→ DOCUMENT SECTION:
──────────────────────────────

The USING prefix can also be applied to DATA-ATTRIBUTE references in exactly the same way as ATTRIBUTE references. In the action within the USING, the keyword ATTRIBUTE can be used to indicate the selected attribute instead of the keyword DATA-ATTRIBUTE.

The following examples are equivalent:

Example A

   OUTPUT DATA-ATTRIBUTE size OF (ATTRIBUTE id OF PARENT)

Example B

   USING DATA-ATTRIBUTE size OF (ATTRIBUTE id OF PARENT)
     OUTPUT DATA-ATTRIBUTE size

Example C

   USING DATA-ATTRIBUTE size OF (ATTRIBUTE id OF PARENT)
     OUTPUT ATTRIBUTE size

Example D

   USING DATA-ATTRIBUTE size OF (ATTRIBUTE id OF PARENT)
     OUTPUT "%zv(size)"

The "z" format modifier is used to turn off TRANSLATE rules to make the "%v" format item behave exactly like the ATTRIBUTE reference. (See Section 14.4.4, "Attribute Format Items".)

14.4.4 Attribute Format Items

This section describes the "%v" format item used to format attribute values. It also describes the different format modifiers that are available for different types of attribute values.

The same principles that apply to the "%q" format item also apply to the "%v" format item. It refers to the attributes of the currently opened element, except when used directly in the body of an EXTERNAL-DATA-ENTITY rule. There it refers to the entity's data attributes. Unlike "%q", "%v" in an EXTERNAL-TEXT-ENTITY rule refers to the currently opened element's attributes -- there are no such things as "text" attributes.

The USING prefix is helpful when an attribute of other than the current element or entity reference needs to be manipulated or displayed. It can also be used to select a particular token of a list-valued attribute.

14.4.4.1 Accessing Attribute Values

Syntax

   % format-modifier* v( attribute-name )

──────────────────────────────

→ RECORDS PROVIDED:
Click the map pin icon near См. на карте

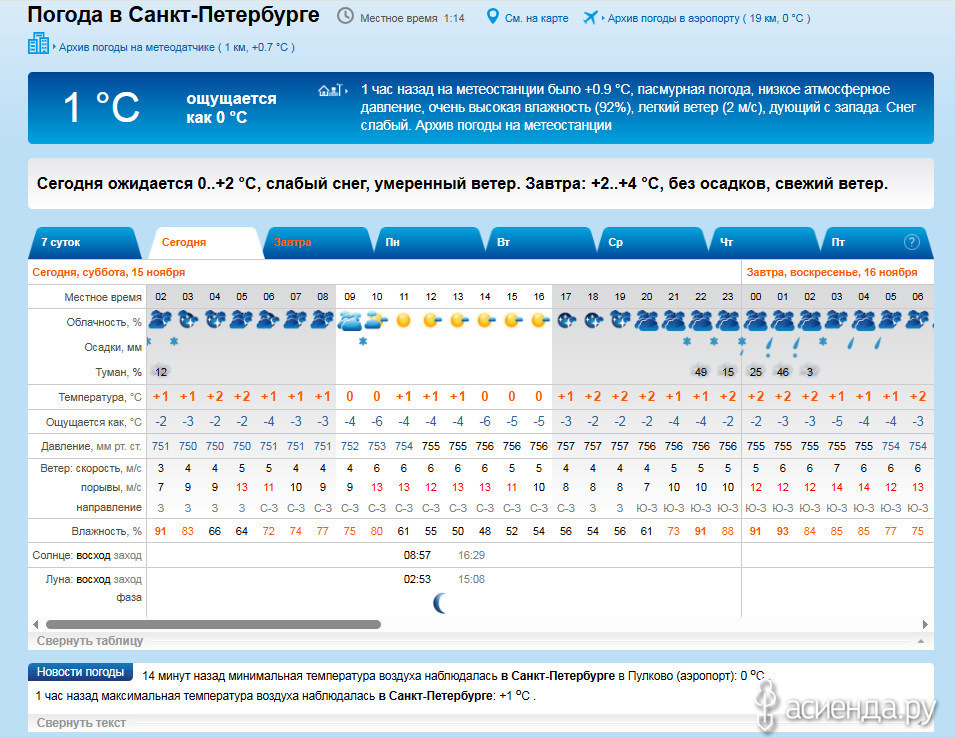point(492,17)
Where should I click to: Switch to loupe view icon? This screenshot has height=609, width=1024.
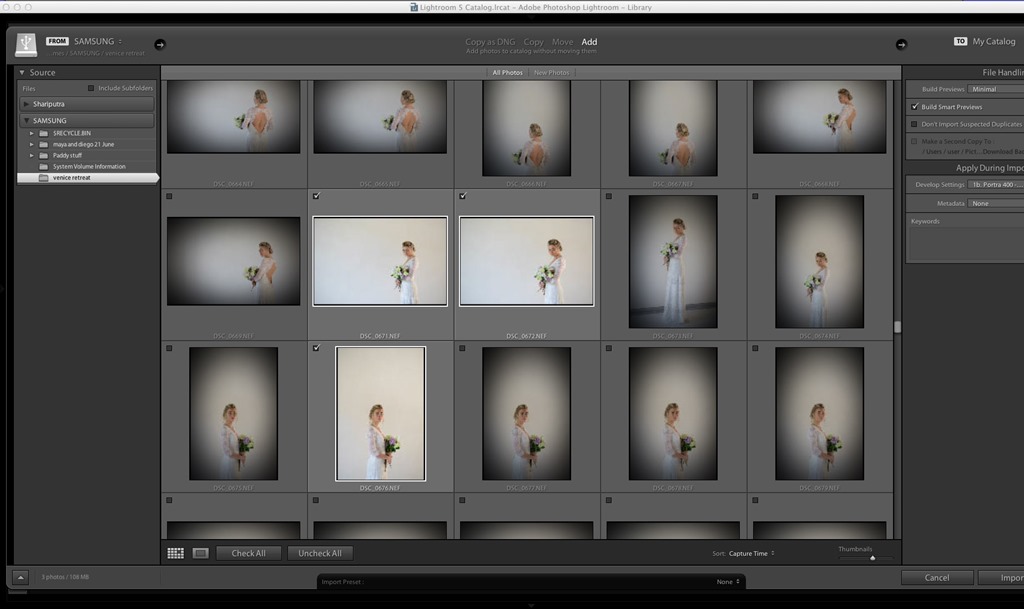tap(200, 553)
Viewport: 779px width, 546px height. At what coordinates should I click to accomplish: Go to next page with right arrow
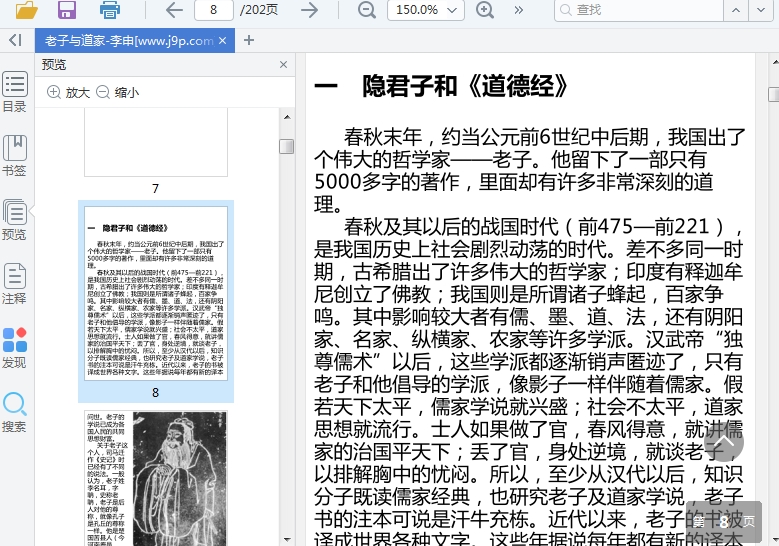point(310,10)
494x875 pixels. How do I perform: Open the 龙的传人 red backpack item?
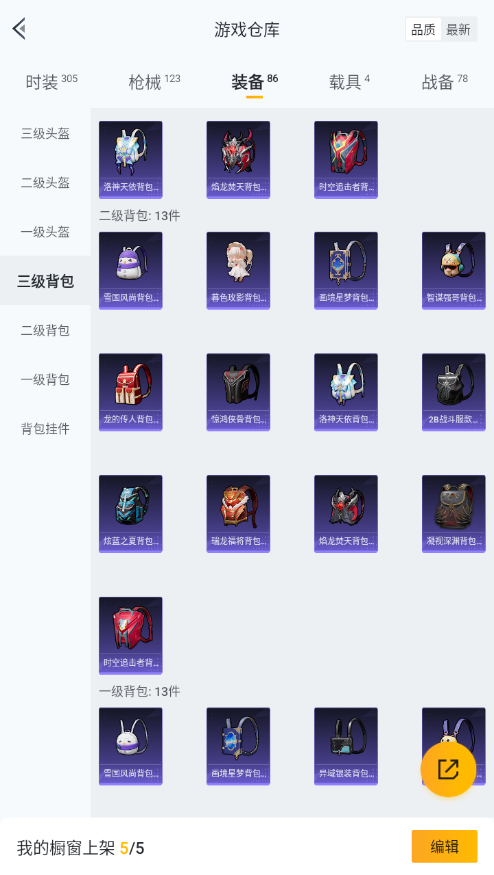[x=131, y=392]
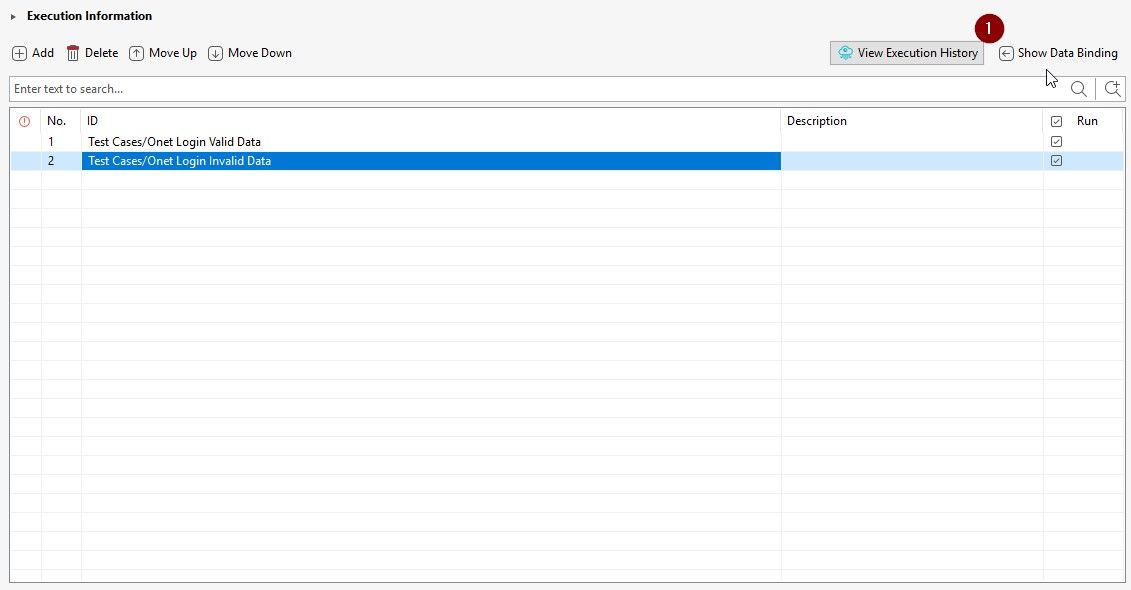This screenshot has width=1131, height=590.
Task: Click the red warning column header icon
Action: tap(25, 121)
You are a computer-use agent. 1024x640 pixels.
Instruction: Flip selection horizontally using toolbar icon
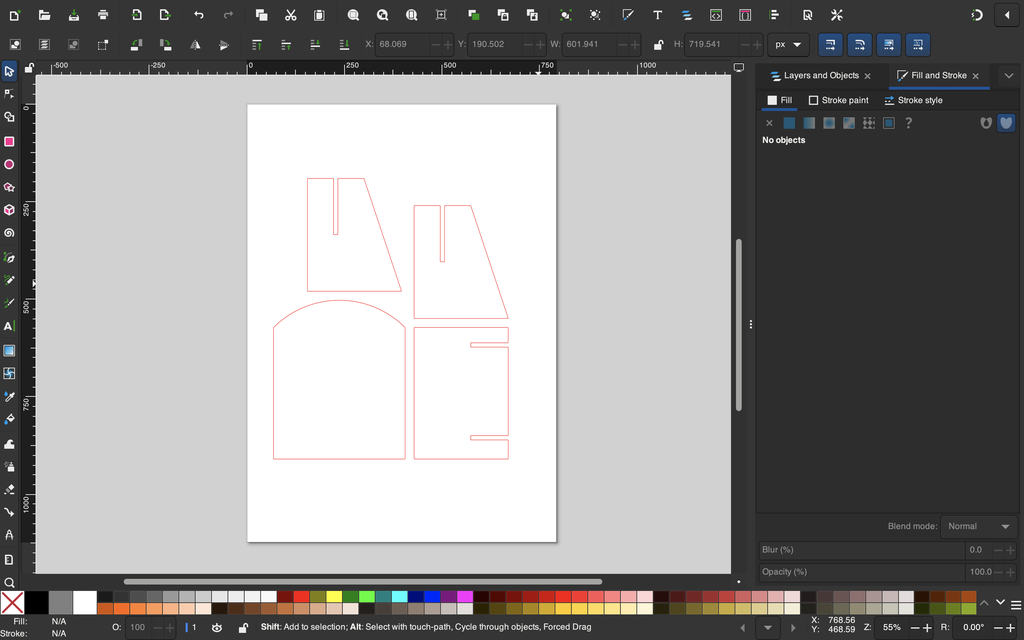[x=195, y=45]
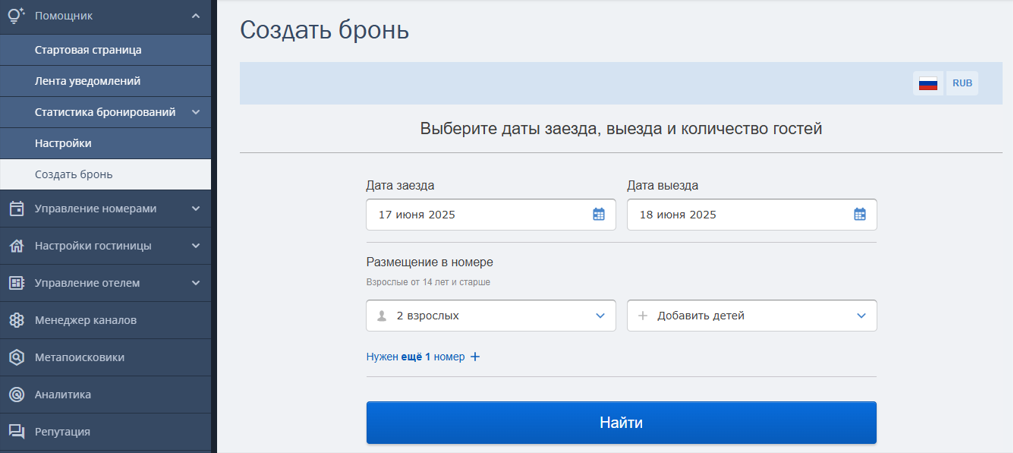Screen dimensions: 1013x453
Task: Click the Аналитика icon in the sidebar
Action: pyautogui.click(x=17, y=394)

──────────────────────────────

→ THINGS TO DO:
(a) Based on the passage on the USING prefix, decide whether each statement agrees with it. Answer yes or no for each, and quote the words that decide it.
(i) Within the action of a USING, the keyword ATTRIBUTE may indicate the selected attribute in place of the keyword DATA-ATTRIBUTE.
(ii) Example B and Example D are presented as producing different results.
(iii) The USING prefix can select one particular token of a list-valued attribute.
(b) Continue the passage on the USING prefix from the point where it stops.
The records on this page come from a different source than the passage on the USING prefix.

→ FINAL RESULTS:
(a)
(i) Yes: "In the action within the USING, the keyword ATTRIBUTE can be used to indicate the selected attribute instead of the keyword DATA-ATTRIBUTE."
(ii) No: "The following examples are equivalent:"
(iii) Yes: "It can also be used to select a particular token of a list-valued attribute."

(b)
In ELEMENT rules, the named attribute must be an attribute of the element; in EXTERNAL-DATA-ENTITY rules it must be a data attribute of the entity being processed. In all other rules the named attribute must be an attribute of the containing element.

The following modifiers can always be used with the "%v" format.

14.4.4.2 "%v" Modifiers Specific to CDATA Attributes

If the attribute has a CDATA declared type the following modifiers can also be used:

14.4.4.3 "%v" Modifiers Specific to External ENTITY or ENTITIES Attributes

If the attribute's declared type is ENTITY or ENTITIES, and the entity name refers to an external entity, the following modifiers can also be specified:

These modifiers can be combined as follows:

If an entity has no system identifier, then "e" acts like ep. It is an error if either "e" or ep is used and the entity has no system identifier or no public identifier bound by a LIBRARY rule to a system identifier.

This format accesses letters within system and public identifiers in upper-case or lower-case as they appear in the entity declaration. Letters in element, entity, or notation names appear in upper-case or lower-case as they appear in the processed document unless the SGML Declaration specifies upper-case substitution for that class of name. If so, the name is accessed with letters forced to upper-case. Thus, in the Reference Concrete Syntax, by default, element and notation names appear in upper-case while entity names appear as entered in the document.

Only the "o" format modifier can be combined with the "f", "k", "u", or "l" format modifiers.

For an ENTITIES attribute, if the attribute value contains more than one entity name, the USING prefix, described in Section 14.4.1.1.1, "The Using Prefix and Attribute Values", must be used to select one entity whose system or public identifier is to be manipulated or displayed.

14.4.4.4 "%v" Modifiers Specific to Internal ENTITY or ENTITIES Attributes

If the value of an ENTITY or ENTITIES attribute is the name of an internal CDATA or SDATA entity then the "%ev" format can be used to determine the replacement text of the internal entity. (The only kinds of internal entities that can be used in an ENTITY or ENTITIES attribute are CDATA or SDATA.) See the example below for the different handling of external and internal entities.

In the following example, the element as-is has a single required ENTITY attribute text. The entity named by the attribute value simply provides the text that is to replace the element, wherever it occurs in a document.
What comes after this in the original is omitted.